I'm restricting myself to players not ranked in the top 30 in the current ESPN NBA draft rankings. On that basis, we do have 2021 first-team All-American Jared Butler, who may or may not elect to return for his senior season. Moving down to the second team, say hello to Drew Timme, Hunter Dickinson and Kofi Cockburn. Moving past current All-Americans, one would venture to think this list of likely candidates might also include Quentin Grimes, Trevion Williams, Derek Culver, Scotty Pippen Jr., Keve Aluma or Jeremiah Robinson-Earl. Some of those guys will leave and, of course, these are all veterans. In April I take my counsel on incoming freshmen from Jeff Borzello.

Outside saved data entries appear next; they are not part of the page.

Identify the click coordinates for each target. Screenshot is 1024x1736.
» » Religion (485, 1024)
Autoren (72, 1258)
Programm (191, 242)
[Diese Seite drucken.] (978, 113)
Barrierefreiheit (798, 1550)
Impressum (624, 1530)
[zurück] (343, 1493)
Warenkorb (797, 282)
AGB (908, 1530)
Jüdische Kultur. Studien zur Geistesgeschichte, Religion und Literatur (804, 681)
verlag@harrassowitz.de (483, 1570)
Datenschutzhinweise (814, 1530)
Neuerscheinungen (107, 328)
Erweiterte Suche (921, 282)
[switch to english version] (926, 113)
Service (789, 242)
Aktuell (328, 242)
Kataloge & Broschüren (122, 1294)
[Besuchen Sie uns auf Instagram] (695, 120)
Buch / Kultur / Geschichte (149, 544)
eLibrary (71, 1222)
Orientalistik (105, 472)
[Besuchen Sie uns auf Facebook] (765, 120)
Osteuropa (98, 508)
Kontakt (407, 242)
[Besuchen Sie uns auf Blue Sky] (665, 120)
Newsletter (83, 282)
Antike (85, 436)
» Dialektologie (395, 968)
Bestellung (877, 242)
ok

Lunardi: Letting my esteemed colleagues cover the incoming class of newcomers, the following realistic returnees would be likely Wooden Award candidates for 2021-22 (in alphabetical order): Keve Aluma (Virginia Tech), Derek Culver (West Virginia), Kendric Davis (SMU), Hunter Dickinson (Michigan), David Duke (Providence), Nah'Shon Hyland (VCU), Osun Osunniyi (St. Bonaventure) and Scotty Pippen Jr. (Vanderbilt). Dickinson will receive, deservedly, enormous attention if he comes back, but you heard it here first that "Bones" Hyland will be the most explosive returnee in the country.